- [PROBLEM DESCRIPTION] Copy the lines of the data below verbatim, from the line containing "Cookies (133, 2518)" through the line containing "DEHN (528, 1887)", including both of those lines.

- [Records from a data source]

──────

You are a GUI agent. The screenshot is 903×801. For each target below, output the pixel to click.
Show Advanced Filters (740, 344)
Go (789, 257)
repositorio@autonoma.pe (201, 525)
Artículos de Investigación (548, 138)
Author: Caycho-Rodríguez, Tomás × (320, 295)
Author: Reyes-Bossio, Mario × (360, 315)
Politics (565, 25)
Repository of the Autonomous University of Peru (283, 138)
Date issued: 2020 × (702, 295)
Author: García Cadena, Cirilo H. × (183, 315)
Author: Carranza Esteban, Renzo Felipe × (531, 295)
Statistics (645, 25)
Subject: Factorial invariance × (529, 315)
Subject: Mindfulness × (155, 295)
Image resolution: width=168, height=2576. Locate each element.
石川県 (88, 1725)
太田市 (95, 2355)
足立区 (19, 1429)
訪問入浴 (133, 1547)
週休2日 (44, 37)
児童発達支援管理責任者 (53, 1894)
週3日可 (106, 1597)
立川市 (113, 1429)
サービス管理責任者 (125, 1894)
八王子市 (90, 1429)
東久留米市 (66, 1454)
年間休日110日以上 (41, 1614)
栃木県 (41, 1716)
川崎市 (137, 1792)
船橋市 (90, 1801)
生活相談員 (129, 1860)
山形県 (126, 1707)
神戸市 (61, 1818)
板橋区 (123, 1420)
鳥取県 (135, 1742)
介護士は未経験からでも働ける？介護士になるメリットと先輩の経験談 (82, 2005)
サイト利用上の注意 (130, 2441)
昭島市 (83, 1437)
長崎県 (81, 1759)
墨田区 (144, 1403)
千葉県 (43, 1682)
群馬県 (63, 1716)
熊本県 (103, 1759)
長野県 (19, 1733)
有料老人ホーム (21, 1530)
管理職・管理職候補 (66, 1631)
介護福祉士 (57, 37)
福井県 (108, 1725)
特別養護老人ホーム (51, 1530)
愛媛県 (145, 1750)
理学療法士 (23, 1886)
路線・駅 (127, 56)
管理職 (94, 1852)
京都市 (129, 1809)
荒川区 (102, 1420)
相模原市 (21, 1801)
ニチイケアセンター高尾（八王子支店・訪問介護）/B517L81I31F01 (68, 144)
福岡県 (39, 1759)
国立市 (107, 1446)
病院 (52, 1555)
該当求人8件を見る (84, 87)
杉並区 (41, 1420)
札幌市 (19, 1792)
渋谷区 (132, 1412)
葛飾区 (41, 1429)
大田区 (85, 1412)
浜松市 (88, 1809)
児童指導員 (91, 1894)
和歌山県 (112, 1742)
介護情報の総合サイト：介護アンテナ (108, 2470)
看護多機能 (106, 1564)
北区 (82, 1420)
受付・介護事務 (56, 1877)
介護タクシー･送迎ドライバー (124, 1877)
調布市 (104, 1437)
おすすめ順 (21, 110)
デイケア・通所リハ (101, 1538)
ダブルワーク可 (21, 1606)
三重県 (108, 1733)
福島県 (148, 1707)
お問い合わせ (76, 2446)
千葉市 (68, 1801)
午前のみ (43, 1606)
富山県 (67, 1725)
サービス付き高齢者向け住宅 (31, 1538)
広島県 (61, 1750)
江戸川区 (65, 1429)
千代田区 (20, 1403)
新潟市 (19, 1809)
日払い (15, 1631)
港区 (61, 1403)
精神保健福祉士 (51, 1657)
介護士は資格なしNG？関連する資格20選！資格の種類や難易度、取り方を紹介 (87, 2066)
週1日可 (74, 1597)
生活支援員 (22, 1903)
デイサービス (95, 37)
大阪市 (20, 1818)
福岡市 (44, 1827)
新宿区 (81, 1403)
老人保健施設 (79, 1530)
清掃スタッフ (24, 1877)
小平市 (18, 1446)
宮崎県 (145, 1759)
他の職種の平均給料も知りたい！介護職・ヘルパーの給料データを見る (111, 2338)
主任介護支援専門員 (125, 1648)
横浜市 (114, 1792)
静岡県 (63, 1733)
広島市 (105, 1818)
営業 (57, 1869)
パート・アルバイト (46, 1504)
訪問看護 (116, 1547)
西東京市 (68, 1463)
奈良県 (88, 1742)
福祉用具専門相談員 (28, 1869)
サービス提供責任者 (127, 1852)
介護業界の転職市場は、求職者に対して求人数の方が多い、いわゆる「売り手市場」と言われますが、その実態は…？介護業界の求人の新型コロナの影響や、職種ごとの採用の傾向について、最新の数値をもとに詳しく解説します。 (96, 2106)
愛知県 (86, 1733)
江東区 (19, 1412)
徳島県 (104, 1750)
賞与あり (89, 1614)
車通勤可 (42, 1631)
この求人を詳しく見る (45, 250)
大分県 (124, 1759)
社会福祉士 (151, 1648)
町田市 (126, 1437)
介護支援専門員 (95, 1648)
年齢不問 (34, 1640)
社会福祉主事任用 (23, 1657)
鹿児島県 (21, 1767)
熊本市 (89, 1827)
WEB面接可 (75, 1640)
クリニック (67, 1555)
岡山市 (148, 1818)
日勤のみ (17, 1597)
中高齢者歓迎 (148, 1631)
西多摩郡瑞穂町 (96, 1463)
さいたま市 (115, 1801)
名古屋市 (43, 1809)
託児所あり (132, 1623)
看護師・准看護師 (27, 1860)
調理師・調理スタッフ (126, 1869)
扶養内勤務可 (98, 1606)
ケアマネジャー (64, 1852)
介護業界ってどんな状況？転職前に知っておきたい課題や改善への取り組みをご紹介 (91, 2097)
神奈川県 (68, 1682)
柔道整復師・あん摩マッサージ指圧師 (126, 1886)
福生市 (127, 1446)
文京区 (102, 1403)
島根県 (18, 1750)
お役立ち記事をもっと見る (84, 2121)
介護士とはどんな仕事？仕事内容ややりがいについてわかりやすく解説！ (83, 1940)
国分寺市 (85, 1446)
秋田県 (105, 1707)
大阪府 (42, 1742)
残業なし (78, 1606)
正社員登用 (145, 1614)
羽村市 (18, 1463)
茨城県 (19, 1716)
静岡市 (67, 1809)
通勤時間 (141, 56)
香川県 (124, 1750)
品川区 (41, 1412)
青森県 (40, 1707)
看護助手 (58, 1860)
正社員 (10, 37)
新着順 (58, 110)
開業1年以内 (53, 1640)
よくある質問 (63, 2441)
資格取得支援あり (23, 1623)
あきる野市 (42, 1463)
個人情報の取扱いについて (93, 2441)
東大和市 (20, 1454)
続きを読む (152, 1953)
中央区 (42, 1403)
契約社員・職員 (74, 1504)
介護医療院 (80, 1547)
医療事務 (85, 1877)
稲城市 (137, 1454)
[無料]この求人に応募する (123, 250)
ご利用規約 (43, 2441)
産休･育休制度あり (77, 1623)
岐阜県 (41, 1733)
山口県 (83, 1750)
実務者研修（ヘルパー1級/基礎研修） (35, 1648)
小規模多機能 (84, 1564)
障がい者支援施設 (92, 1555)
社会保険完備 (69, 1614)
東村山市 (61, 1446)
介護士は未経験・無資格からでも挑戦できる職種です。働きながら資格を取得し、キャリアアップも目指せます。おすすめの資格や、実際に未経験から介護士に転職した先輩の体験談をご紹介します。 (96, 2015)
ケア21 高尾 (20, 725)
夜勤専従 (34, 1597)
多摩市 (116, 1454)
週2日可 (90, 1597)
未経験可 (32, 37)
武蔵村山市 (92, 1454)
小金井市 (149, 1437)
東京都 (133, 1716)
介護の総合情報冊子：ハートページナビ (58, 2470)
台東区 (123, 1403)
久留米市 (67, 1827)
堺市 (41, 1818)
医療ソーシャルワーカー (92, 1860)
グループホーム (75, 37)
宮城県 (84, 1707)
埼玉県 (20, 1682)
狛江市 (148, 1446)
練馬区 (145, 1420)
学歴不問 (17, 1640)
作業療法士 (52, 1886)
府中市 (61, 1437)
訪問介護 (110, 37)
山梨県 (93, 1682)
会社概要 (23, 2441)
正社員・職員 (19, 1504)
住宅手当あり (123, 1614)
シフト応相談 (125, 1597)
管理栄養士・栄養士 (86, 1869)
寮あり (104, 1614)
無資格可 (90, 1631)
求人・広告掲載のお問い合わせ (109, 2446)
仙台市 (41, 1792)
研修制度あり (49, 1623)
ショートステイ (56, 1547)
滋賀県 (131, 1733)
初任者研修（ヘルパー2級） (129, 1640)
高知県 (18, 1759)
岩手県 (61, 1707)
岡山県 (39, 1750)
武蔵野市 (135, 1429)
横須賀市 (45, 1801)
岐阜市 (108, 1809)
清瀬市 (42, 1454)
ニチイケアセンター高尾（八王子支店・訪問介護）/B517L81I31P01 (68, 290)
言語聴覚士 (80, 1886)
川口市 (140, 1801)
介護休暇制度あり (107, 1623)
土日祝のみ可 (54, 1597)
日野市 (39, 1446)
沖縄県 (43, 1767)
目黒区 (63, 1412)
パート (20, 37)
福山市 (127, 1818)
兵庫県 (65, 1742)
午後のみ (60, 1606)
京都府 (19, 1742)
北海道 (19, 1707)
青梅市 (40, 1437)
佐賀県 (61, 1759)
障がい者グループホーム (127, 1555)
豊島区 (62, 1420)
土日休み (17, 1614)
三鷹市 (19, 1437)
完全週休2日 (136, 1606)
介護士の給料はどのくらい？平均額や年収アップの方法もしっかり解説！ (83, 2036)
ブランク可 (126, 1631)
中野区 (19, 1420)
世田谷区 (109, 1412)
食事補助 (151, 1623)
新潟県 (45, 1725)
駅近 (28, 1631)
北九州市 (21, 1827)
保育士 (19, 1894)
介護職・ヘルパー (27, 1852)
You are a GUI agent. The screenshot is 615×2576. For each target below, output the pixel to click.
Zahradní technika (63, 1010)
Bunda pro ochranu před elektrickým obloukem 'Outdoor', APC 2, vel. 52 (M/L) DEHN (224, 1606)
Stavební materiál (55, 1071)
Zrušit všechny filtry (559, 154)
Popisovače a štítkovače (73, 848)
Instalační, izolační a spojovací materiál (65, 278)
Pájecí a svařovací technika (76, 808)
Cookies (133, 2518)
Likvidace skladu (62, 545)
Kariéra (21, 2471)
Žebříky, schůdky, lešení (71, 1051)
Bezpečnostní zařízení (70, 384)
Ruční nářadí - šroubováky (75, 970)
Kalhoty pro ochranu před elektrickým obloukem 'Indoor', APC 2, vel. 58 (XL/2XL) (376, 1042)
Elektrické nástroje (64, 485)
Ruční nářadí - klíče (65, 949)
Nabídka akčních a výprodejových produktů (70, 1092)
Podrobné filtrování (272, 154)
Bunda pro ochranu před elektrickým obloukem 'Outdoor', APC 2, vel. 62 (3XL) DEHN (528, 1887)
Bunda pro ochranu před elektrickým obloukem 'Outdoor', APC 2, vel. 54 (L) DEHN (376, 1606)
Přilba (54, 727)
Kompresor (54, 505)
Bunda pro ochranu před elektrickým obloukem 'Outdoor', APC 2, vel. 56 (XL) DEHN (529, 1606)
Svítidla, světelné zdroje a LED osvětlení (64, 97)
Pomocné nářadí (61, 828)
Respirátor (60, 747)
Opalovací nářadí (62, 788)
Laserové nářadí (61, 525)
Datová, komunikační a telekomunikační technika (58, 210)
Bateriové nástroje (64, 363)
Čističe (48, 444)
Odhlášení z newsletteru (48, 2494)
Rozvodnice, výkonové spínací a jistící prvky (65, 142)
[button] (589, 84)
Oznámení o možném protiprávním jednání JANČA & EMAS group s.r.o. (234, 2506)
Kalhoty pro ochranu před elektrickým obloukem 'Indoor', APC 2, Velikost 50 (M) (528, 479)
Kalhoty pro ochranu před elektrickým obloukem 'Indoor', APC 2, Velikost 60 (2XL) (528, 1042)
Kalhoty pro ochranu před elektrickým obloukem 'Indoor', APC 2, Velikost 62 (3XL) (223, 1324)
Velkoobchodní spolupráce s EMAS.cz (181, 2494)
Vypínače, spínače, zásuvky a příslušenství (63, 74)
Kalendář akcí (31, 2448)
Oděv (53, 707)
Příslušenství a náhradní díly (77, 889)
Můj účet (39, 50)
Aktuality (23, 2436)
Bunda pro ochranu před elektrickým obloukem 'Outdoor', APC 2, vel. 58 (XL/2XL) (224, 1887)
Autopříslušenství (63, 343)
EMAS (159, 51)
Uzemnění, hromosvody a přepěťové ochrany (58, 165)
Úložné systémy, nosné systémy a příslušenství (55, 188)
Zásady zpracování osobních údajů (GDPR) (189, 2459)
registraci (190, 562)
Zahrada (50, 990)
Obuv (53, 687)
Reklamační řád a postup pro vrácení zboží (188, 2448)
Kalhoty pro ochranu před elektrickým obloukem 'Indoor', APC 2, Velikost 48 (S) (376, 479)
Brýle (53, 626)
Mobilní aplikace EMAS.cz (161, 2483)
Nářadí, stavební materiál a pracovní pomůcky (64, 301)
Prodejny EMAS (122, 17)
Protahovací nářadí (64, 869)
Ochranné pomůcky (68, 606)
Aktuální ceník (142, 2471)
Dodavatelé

──────

- [THE OUTPUT]
Cookies (133, 2518)
Likvidace skladu (62, 545)
Kariéra (21, 2471)
Žebříky, schůdky, lešení (71, 1051)
Bezpečnostní zařízení (70, 384)
Ruční nářadí - šroubováky (75, 970)
Kalhoty pro ochranu před elektrickým obloukem 'Indoor', APC 2, vel. 58 (XL/2XL) (376, 1042)
Elektrické nástroje (64, 485)
Ruční nářadí - klíče (65, 949)
Nabídka akčních a výprodejových produktů (70, 1092)
Podrobné filtrování (272, 154)
Bunda pro ochranu před elektrickým obloukem 'Outdoor', APC 2, vel. 62 (3XL) DEHN (528, 1887)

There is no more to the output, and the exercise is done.